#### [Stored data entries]
╔══
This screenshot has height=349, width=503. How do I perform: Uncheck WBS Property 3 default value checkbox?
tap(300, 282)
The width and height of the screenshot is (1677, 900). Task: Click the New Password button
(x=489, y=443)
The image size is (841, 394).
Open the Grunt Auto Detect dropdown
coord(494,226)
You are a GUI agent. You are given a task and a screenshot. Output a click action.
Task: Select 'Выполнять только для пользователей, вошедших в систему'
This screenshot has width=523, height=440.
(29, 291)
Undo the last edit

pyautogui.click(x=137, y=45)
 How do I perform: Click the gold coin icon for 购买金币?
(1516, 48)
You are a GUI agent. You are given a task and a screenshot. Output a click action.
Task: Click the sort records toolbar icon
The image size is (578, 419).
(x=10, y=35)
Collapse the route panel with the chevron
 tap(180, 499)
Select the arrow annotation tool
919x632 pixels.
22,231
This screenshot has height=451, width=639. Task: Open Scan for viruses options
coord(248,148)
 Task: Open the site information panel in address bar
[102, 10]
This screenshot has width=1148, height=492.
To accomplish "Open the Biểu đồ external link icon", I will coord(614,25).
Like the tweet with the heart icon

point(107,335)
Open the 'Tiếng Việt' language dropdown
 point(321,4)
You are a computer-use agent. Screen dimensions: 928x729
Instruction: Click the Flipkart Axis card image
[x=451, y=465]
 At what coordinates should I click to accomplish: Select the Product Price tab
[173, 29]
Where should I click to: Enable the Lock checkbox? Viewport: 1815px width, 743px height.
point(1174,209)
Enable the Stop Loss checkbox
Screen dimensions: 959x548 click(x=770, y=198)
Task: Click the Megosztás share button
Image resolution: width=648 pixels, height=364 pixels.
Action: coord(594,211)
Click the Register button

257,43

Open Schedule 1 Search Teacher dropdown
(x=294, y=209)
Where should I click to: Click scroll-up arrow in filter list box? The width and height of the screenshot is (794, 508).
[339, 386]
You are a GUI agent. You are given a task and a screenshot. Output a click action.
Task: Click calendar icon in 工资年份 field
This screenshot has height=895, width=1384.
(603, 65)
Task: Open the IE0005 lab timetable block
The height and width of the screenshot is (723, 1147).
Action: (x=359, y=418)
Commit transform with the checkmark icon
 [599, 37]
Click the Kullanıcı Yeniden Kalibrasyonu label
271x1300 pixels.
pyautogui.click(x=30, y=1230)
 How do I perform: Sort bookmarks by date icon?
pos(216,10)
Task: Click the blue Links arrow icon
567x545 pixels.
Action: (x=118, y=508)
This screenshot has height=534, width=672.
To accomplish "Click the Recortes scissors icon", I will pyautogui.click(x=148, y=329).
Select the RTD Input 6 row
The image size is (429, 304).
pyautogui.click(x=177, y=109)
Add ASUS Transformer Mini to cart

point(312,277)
╚══
#### [Instructions for the task]
Give an exact transcription of the data shown above.

#### [Task solution]
This screenshot has height=349, width=503. How do I perform: Uncheck WBS Property 3 default value checkbox?
tap(300, 282)
The width and height of the screenshot is (1677, 900). Task: Click the New Password button
(x=489, y=443)
The image size is (841, 394).
Open the Grunt Auto Detect dropdown
coord(494,226)
You are a GUI agent. You are given a task and a screenshot. Output a click action.
Task: Select 'Выполнять только для пользователей, вошедших в систему'
This screenshot has width=523, height=440.
(29, 291)
Undo the last edit

pyautogui.click(x=137, y=45)
 How do I perform: Click the gold coin icon for 购买金币?
(1516, 48)
You are a GUI agent. You are given a task and a screenshot. Output a click action.
Task: Click the sort records toolbar icon
The image size is (578, 419).
(x=10, y=35)
Collapse the route panel with the chevron
 tap(180, 499)
Select the arrow annotation tool
919x632 pixels.
22,231
This screenshot has height=451, width=639. Task: Open Scan for viruses options
coord(248,148)
 Task: Open the site information panel in address bar
[102, 10]
This screenshot has width=1148, height=492.
To accomplish "Open the Biểu đồ external link icon", I will coord(614,25).
Like the tweet with the heart icon

point(107,335)
Open the 'Tiếng Việt' language dropdown
 point(321,4)
You are a computer-use agent. Screen dimensions: 928x729
Instruction: Click the Flipkart Axis card image
[x=451, y=465]
 At what coordinates should I click to accomplish: Select the Product Price tab
[173, 29]
Where should I click to: Enable the Lock checkbox? Viewport: 1815px width, 743px height.
point(1174,209)
Enable the Stop Loss checkbox
Screen dimensions: 959x548 click(x=770, y=198)
Task: Click the Megosztás share button
Image resolution: width=648 pixels, height=364 pixels.
Action: coord(594,211)
Click the Register button

257,43

Open Schedule 1 Search Teacher dropdown
(x=294, y=209)
Where should I click to: Click scroll-up arrow in filter list box? The width and height of the screenshot is (794, 508).
[339, 386]
You are a GUI agent. You are given a task and a screenshot. Output a click action.
Task: Click calendar icon in 工资年份 field
This screenshot has height=895, width=1384.
(603, 65)
Task: Open the IE0005 lab timetable block
The height and width of the screenshot is (723, 1147).
Action: (x=359, y=418)
Commit transform with the checkmark icon
 [599, 37]
Click the Kullanıcı Yeniden Kalibrasyonu label
271x1300 pixels.
pyautogui.click(x=30, y=1230)
 How do I perform: Sort bookmarks by date icon?
pos(216,10)
Task: Click the blue Links arrow icon
567x545 pixels.
Action: (x=118, y=508)
This screenshot has height=534, width=672.
To accomplish "Click the Recortes scissors icon", I will pyautogui.click(x=148, y=329).
Select the RTD Input 6 row
The image size is (429, 304).
pyautogui.click(x=177, y=109)
Add ASUS Transformer Mini to cart

point(312,277)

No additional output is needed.